Introduction
Cinema Paradiso (Nuovo Cinema Paradiso) est l'une des œuvres les plus emblématiques et acclamées du cinéma italien. Sorti en 1988, ce film semi-autobiographique de Giuseppe Tornatore a conquis le monde entier par son hommage poignant au septième art et son évocation mélancolique d'une Italie d'après-guerre en mutation. Il a remporté l'Oscar du meilleur film en langue étrangère en 1990 et le Grand Prix du Jury à Cannes en 1989, devenant un classique intemporel.
Description
Le film se déroule en grande partie en flash-back. Salvatore Di Vita, un réalisateur romain renommé, apprend la mort d'Alfredo, le vieux projectionniste de son village natal en Sicile, Giancaldo. Cette nouvelle le plonge dans ses souvenirs d'enfance, alors qu'il était un garçon espiègle surnommé Totò, fasciné par le cinéma local, le Cinema Paradiso. Malgré l'interdiction de sa mère veuve, Totò se lie d'amitié avec Alfredo, qui devient son mentor. Il apprend les secrets de la cabine de projection et découvre un monde de rêves et d'évasion que le cinéma offre aux villageois. Le film suit plusieurs époques : l'enfance de Totò dans l'immédiat après-guerre, son adolescence où il filme ses premières images et vit un amour impossible avec Elena, et enfin son départ forcé du village sur les conseils d'Alfredo, qui lui intime de ne jamais revenir pour poursuivre sa destinée.
Histoire
L'histoire est structurée en trois actes correspondant aux âges de Salvatore. Enfant, Totò assiste à la vie du cinéma, lieu de rassemblement social où les villageois rient, pleurent et s'endorment devant les films. Alfredo, initialement réticent, finit par l'initier au métier. Un incendie tragique, causé par la négligence d'Alfredo qui projetait des pellicules inflammables, rend le vieil homme aveugle. Totò, alors adolescent, prend sa place comme projectionniste. Il tombe amoureux d'Elena, fille d'une famille aisée, mais leur relation est contrariée. Des années plus tard, devenu un homme accompli, Salvatore retourne au village pour les funérailles d'Alfredo. Il découvre un héritage poignant : une bobine de film que le vieil homme lui a léguée, un montage de toutes les scènes de baiser que le prêtre du village (censeur officiel) avait ordonné de couper des films. Cette séquence finale est une déclaration d'amour au cinéma et à tout ce qu'il représente.
Caracteristiques
Le film se distingue par plusieurs caractéristiques majeures.

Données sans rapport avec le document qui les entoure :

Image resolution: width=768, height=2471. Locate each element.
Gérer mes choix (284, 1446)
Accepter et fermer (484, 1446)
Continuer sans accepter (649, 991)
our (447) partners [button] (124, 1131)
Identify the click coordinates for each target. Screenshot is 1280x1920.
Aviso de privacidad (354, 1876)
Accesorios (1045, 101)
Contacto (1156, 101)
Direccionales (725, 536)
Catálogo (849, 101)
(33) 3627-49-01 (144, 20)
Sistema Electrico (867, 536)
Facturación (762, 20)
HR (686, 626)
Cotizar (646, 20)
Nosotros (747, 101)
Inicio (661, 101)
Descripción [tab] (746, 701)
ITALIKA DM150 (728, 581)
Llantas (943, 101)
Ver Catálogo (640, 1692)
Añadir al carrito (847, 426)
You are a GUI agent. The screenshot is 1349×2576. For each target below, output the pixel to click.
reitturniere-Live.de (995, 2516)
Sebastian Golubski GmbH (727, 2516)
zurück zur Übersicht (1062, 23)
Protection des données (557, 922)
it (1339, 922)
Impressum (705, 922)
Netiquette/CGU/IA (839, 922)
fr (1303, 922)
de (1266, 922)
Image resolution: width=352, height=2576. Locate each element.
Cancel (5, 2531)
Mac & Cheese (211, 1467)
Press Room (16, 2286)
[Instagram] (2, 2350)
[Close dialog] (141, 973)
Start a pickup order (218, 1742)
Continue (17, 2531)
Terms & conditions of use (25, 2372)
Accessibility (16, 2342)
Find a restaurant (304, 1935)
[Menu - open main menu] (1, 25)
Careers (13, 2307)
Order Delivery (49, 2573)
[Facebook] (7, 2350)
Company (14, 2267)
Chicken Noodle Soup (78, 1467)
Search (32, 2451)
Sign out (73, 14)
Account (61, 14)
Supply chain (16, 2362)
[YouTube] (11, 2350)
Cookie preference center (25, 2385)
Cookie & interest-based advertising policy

Narrativement, il utilise le procédé de la mémoire et du flash-back avec une grande maîtrise, créant une forte émotion nostalgique. Visuellement, le travail du directeur de la photographie Blasco Giurato est remarquable, avec des intérieurs du cinéma chaleureux et des plans larges sur la Sicile ensoleillée. La bande originale d'Ennio Morricone, composée avec son fils Andrea, est devenue légendaire, son thème principal « Love Theme » étant indissociable de l'émotion du film. Le scénario mêle habilement comédie (les réactions du public, les séances de censure), drame et romance. Il existe deux versions principales : la version originale de 155 minutes (dite « director's cut ») qui développe l'histoire d'amour adulte de Salvatore et Elena, et la version de 124 minutes, plus épurée, qui a connu un succès international.
Importance
Cinema Paradiso a eu un impact considérable. Il a marqué le grand retour international du cinéma italien sur le devant de la scène après des années difficiles. Le film est devenu un symbole universel de la puissance du cinéma comme art populaire, machine à souvenirs et école de vie. Son message sur la nécessité de quitter son nid pour se réaliser résonne profondément. Il a influencé toute une génération de cinéphiles et de réalisateurs par son évocation tendre et sans cynisme de la passion pour les images. C'est aussi un document précieux sur une époque révolue, celle des salles de cinéma de quartier comme centres de la vie communautaire, menacées par la télévision puis la vidéo. Le film reste une référence incontournable dans l'histoire du cinéma et une œuvre culte pour des millions de spectateurs.